Dernier en date, Dans la musette du caporal (126 pages, 15 euros, Le Dilettante), une sorte d’inédit rassemblant sept textes jusqu’alors dispersés dans différentes revues qui les publièrent entre 1945 et 1964. L’armée, la guerre, le camp. Et au-delà de cette ligne d’horizon, ce qui dépasse l’homme et le pousse plus loin que lui-même : la fraternité des clandestins, le champ d’honneur, l’amour de la patrie et, comme il dirait, autres valeurs qui ne plus parlent qu’aux dinosaures tricolores. Car Jacques Perret était de ces rares écrivains qui s’était fait une idée de son pays et s’y était tenu contre tous les vents et nombre de marées ; ses nombreux articles des années 50 et 60 dans Aspects de la France, Arts, Combat et Itinéraires en témoignent. Il ne cessait pas d’aimer sa patrie quand elle cessait d’être aimable. Perret était pour le trône et l’autel, tranquillement, sans agressivité, mais fermement, ainsi qu’il le rappela devant l’assistance médusée dans les tous premiers temps d’Apostrophes. Catholique et monarchiste de toujours et pour toujours. Ce qui ne l’empêcha pas, juste après sa quatrième tentative d’évasion réussie du stalag, de prendre le maquis et de rejoindre aussitôt l’ORA (Organisation de Résistance de l’Armée) tenue par des officiers de carrière pas très communistes. La moindre des choses pour celui qui se présente comme « Français, c’est à dire contribuable et mobilisable ». Il choisit la mitraillette car il ne croit qu’à la guerre à portée d’injures, et que les porte-parole sont rarement les porte-fusils. Maquisard non par idéologie mais par pure et instinctive réaction d’honneur : comme il est des circonstances où il serait déshonorant de ne pas s’engager, il n’a même pas réfléchi tant cela lui paraissait naturel.

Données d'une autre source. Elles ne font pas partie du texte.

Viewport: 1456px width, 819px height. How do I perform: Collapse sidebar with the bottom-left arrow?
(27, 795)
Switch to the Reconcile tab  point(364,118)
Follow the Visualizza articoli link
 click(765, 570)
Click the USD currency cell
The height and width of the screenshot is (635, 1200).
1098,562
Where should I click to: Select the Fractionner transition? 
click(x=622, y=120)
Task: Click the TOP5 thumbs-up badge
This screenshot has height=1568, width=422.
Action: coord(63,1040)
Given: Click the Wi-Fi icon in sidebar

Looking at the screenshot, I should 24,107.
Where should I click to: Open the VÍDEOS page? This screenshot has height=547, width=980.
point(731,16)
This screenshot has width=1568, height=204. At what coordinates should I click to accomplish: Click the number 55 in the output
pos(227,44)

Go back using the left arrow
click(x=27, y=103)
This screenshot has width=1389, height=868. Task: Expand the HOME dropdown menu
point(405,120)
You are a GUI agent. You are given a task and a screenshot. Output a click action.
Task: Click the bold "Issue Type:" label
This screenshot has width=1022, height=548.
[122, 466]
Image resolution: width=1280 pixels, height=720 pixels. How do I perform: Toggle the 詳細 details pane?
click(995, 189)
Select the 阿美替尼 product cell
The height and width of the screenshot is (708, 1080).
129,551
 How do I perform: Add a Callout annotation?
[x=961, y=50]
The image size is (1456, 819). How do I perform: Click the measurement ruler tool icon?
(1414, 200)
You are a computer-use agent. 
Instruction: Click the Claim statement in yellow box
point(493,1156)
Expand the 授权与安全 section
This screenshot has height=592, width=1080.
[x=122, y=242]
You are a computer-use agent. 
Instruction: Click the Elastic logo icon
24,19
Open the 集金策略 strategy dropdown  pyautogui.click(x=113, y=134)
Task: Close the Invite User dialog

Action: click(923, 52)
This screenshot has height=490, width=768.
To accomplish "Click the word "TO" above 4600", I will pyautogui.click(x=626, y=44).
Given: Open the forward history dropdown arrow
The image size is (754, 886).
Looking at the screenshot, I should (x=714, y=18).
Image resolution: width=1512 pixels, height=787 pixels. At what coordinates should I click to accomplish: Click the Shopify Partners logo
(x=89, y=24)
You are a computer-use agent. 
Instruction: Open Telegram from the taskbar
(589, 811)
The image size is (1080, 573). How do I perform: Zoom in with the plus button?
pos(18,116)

Porté par un même élan, en pleine guerre d’Algérie, il prit fait et cause pour son fils, un parachutiste OAS de 24 ans qui risquait gros pour avoir voulu supprimer un ennemi de l’intérieur. Cela lui valut quatre condamnations pour offense au chef de l’Etat (le général, par lui surnommé « célèbre diplodocque aléatoire ») et le retrait de sa médaille militaire.

 

La mosaïque de ces articles aux allures de nouvelles reflète bien son image de réfractaire, franc-tireur et marginal. En prime, on trouve quelques curiosités, comme les pages de « Scarlett derrière les barbelés », où l’ancien prisonnier de guerre rend hommage à Margaret Mitchell pour son Autant en emporte le vent : grâce à ce roman, tout le camp fut pris de scarlettine :

« L’ombre de cette fille émouvante nous suivait partout, elle nous parlait, nous encourageait, nous versait l’espoir et nous rendait la fierté. Les sentinelles devenaient les carpetbaggers, la faim, la misère et l’amour de Scarlett étaient les nôtres, la France était le Sud, et nous faisions le coup de feu avec le général Lee pour sauver l’honneur d’une société qui fut la nôtre, son idéal, ses fanfreluches et sa foi. Bénie soit Scarlett qui nous a susurré sous l’œil des barbares la merveilleuse histoire d’une civilisation dont nous voici les fragiles et derniers champions (…) Scarlett, agent secret de la civilisation dans les barbelés, nous a dit : « Soyez sudistes ! »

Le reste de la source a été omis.